Todong Senapan Angin & Ancam Kurir, Warga Panji Dilaporkan ke Polisi

Buleleng - Peristiwa mengejutkan terjadi di Desa Panji, Kecamatan Sukasada, Kabupaten Buleleng, Sabtu (14/2/2026) sekitar pukul 18.00 WITA. Seorang kurir barang asal Desa Banyuseri, I Komang Dedi Suriantika (30), nyaris menjadi korban penembakan menggunakan senapan angin/gas hanya karena persoalan parkir di pinggir jalan.

Peristiwa tersebut dibenarkan oleh Kasi Humas Polres Buleleng IPTU Yohana Rosalin Diaz atas seizin Kapolres Buleleng AKBP Ruzi Gusman, S.I.K., M.Si., M.T., M.Sc., saat menjelaskan, kejadian bermula ketika korban tengah mengantarkan barang ke salah satu rumah konsumen di Desa Panji menggunakan dua unit mobil. Saat tiba di sebuah persimpangan, korban mengaku kebingungan mencari alamat tujuan dan memutuskan berhenti sejenak di pinggir jalan.

“Korban saat itu berhenti untuk bertanya dan memastikan lokasi rumah konsumen. Namun ada warga yang merasa terganggu dengan posisi kendaraan tersebut,” ujarnya, Rabu (18/2/2026).

Warga yang dimaksud diketahui berinisial K (45th), beralamat di Desa Panji, Kecamatan Sukasada disebut membunyikan klakson berkali-kali dan meneriaki korban agar tidak berhenti di tengah jalan.
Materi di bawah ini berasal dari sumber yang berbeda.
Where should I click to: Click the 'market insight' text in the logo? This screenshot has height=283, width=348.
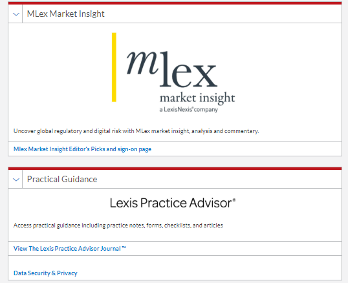[x=197, y=98]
Sempat terjadi adu mulut singkat. Korban kemudian memilih melanjutkan perjalanan menuju rumah konsumennya. Namun situasi justru memanas beberapa menit kemudian.

“Setelah korban tiba di rumah konsumen, terlapor bersama anaknya mendatangi lokasi dengan membawa senapan angin/gas. Senjata tersebut kemudian diarahkan ke kepala korban,” ungkap IPTU Yohana.

Korban yang melihat tangan terlapor menekan pelatuk spontan menghindar. Peluru dari senapan angin tersebut dilaporkan sempat mengenai bagian rambut korban. Dalam kondisi panik, korban berusaha merebut senjata tersebut namun dihalangi oleh terlapor dan anaknya. Hingga akhirnya korban berhasil menendang senapan angin tersebut sampai patah.

Tidak hanya itu, korban juga mengaku mendapat ancaman serius. “Terlapor sempat mengatakan ingin membunuh korban,” tambah IPTU Yohana.

Setelah kejadian, korban masuk ke rumah konsumen untuk menyelamatkan diri. Kepala Desa Panji bersama Bhabinkamtibmas setempat sempat melakukan mediasi di lokasi. Namun korban menolak penyelesaian damai karena merasa trauma atas kejadian tersebut.

Kasus ini kemudian dilaporkan sebagai aduan masyarakat ke Polres Buleleng untuk penanganan lebih lanjut dan saat ini Sat Reskrim tengah melakukan pendalaman dan pemeriksaan terhadap pihak-pihak terkait.